**DATA TO PROCESS:**
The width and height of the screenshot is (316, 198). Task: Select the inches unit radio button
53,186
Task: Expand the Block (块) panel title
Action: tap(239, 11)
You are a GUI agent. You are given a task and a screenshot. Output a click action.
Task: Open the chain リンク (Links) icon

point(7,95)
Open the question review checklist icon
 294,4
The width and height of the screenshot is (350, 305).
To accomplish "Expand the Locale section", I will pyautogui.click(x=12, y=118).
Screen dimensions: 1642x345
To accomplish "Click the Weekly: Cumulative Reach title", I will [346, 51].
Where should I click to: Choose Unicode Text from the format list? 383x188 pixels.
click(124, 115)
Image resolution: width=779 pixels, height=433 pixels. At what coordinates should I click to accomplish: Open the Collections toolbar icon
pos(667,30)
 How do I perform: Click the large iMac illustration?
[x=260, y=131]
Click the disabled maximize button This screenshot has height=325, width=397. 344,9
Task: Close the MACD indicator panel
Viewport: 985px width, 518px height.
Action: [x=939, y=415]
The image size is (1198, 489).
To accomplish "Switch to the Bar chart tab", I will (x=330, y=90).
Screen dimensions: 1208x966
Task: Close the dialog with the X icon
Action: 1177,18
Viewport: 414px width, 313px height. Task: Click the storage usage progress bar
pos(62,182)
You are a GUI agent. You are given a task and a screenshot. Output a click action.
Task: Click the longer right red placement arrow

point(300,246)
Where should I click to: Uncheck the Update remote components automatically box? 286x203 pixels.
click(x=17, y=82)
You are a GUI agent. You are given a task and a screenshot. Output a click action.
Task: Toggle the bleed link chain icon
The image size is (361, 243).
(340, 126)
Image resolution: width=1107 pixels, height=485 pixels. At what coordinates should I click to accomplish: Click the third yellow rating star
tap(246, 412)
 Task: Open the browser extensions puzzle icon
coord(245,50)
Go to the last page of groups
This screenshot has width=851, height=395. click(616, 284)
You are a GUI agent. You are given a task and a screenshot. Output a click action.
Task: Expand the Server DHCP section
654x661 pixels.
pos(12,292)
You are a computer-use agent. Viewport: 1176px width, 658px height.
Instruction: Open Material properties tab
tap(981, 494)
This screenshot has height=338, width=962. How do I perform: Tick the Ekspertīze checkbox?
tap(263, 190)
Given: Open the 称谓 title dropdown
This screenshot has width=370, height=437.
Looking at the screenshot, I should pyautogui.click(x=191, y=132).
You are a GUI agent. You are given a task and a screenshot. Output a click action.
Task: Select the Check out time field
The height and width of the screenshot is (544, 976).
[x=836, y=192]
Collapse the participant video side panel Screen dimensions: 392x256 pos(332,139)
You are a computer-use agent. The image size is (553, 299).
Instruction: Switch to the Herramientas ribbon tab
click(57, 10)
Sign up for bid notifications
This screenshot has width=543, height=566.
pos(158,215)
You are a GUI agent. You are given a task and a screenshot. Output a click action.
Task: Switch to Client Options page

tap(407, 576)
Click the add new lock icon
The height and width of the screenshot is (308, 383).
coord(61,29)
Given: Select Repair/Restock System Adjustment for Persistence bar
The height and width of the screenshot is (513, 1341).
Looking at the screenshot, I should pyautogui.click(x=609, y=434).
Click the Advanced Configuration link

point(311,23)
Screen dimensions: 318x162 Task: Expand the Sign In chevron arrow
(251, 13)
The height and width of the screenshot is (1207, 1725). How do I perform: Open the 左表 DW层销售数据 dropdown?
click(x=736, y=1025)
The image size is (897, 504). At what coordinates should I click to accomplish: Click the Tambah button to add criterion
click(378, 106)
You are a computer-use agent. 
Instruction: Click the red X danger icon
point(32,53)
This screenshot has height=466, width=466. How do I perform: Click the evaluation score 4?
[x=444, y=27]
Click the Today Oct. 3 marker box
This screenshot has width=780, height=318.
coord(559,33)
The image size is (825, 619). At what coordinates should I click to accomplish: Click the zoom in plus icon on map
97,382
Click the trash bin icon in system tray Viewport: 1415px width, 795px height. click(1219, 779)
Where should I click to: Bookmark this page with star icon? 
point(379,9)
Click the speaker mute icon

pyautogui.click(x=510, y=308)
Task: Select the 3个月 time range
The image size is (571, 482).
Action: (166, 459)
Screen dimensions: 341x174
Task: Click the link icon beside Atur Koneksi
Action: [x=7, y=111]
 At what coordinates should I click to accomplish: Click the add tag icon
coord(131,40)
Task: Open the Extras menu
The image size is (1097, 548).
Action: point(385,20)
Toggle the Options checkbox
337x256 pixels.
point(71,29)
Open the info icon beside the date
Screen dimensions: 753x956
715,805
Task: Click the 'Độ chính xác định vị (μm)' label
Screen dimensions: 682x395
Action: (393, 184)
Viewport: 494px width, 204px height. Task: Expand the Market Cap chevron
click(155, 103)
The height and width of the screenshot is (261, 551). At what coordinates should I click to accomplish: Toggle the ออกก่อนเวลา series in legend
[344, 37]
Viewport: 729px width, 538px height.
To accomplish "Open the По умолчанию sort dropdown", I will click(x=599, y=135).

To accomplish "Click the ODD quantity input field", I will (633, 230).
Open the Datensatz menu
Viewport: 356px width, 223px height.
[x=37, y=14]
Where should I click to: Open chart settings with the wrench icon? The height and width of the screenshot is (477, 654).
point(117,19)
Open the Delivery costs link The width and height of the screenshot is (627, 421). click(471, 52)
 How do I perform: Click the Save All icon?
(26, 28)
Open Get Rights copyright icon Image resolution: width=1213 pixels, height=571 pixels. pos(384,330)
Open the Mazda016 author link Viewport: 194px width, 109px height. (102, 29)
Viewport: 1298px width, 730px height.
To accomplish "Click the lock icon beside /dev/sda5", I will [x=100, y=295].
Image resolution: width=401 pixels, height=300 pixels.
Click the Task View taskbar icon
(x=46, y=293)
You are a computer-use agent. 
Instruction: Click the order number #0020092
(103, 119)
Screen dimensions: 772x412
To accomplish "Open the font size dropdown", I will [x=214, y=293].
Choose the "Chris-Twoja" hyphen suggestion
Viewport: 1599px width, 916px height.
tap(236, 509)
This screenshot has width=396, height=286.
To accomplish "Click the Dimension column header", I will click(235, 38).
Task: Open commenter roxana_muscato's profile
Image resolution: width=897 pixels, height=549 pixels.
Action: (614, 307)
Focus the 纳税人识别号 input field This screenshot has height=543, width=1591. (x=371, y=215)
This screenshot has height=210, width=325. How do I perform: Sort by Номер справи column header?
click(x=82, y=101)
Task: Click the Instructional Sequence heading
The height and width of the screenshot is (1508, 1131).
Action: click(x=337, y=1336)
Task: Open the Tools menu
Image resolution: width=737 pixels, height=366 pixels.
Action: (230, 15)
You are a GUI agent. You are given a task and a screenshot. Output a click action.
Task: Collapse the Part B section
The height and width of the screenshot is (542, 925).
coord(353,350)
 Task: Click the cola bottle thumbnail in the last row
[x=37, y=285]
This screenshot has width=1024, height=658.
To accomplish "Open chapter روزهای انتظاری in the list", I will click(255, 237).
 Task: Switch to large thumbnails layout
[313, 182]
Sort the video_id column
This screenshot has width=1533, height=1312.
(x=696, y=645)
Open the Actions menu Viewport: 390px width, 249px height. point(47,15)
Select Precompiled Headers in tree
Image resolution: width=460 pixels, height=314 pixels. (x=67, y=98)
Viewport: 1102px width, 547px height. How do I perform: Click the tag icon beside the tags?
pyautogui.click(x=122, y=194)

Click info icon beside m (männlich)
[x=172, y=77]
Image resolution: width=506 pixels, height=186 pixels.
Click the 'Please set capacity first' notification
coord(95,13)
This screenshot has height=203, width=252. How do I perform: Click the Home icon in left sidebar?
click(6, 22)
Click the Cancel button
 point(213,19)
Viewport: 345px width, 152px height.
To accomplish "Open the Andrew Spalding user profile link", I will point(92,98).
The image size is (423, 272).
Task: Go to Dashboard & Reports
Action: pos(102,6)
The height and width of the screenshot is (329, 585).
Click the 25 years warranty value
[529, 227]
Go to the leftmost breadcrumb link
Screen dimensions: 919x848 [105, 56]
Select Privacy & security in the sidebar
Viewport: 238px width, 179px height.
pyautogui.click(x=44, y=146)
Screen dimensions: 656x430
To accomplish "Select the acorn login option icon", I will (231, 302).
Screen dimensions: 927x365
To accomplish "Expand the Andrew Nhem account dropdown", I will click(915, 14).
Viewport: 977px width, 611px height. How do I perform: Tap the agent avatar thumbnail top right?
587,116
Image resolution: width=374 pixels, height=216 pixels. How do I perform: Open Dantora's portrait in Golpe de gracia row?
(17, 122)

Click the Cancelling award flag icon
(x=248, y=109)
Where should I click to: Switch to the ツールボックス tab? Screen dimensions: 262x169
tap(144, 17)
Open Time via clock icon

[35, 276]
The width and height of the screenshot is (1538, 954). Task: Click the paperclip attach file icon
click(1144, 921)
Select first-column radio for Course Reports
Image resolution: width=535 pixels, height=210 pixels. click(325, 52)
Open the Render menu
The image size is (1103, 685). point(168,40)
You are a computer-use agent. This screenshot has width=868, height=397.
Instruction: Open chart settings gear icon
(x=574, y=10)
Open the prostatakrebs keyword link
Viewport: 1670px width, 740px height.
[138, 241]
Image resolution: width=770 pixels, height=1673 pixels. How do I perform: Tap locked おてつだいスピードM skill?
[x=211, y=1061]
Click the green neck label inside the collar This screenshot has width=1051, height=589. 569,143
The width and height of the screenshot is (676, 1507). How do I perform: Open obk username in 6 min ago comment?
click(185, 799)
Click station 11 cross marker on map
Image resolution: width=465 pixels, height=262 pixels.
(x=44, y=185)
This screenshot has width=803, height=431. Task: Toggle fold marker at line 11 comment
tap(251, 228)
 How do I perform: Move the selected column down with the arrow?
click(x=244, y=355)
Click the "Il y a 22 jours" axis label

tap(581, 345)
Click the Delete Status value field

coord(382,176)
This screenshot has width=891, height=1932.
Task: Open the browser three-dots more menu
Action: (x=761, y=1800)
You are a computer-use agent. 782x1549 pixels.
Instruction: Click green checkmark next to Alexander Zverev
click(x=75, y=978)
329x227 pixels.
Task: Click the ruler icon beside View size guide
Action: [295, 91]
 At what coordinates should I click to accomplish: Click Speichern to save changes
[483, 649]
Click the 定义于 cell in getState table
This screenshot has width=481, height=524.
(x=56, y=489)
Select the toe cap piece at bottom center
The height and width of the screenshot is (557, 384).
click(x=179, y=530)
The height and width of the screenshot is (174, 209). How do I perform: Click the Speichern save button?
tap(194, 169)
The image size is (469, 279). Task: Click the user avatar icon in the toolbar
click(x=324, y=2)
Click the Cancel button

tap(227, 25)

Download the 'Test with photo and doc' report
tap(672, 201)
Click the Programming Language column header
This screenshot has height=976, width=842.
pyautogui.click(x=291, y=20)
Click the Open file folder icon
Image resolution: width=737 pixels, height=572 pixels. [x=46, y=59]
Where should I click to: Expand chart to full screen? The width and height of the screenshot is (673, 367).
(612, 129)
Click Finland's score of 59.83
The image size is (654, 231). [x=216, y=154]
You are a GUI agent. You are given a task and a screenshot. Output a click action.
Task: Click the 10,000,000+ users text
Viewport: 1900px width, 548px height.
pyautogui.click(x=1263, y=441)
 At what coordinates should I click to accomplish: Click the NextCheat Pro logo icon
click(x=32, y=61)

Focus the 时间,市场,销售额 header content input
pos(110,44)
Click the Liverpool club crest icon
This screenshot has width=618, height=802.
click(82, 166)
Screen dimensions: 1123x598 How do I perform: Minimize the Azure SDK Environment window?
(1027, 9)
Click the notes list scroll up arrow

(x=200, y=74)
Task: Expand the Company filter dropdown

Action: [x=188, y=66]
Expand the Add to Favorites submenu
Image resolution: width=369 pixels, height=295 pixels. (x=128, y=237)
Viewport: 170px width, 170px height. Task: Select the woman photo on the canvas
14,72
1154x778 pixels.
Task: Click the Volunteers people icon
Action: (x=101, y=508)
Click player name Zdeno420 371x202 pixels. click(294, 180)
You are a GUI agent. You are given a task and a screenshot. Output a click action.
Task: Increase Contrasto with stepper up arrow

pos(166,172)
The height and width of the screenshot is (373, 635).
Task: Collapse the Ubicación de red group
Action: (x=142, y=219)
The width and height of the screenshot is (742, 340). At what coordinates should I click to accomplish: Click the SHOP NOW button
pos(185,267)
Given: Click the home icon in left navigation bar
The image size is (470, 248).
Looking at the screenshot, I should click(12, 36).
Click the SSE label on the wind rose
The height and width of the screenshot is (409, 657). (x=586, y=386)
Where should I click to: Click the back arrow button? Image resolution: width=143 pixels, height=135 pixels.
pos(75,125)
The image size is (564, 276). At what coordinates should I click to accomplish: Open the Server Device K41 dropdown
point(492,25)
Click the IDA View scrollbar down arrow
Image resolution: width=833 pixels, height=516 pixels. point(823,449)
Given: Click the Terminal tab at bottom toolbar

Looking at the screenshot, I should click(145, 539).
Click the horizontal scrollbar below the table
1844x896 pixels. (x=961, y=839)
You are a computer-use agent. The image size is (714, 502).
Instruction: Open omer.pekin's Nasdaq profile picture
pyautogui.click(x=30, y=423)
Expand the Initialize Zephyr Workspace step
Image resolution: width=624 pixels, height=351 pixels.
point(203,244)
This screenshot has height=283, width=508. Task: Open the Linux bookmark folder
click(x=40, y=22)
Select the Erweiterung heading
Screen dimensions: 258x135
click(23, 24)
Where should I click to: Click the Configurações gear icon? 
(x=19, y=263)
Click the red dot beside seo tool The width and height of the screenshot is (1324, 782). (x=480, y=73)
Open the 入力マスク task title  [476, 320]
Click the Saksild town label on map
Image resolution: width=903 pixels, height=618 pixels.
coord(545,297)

**PROBLEM DETAILS:** Count the lines in the material above where the word "section" occurs, and reply with nothing but the number.

**THE ANSWER:** 3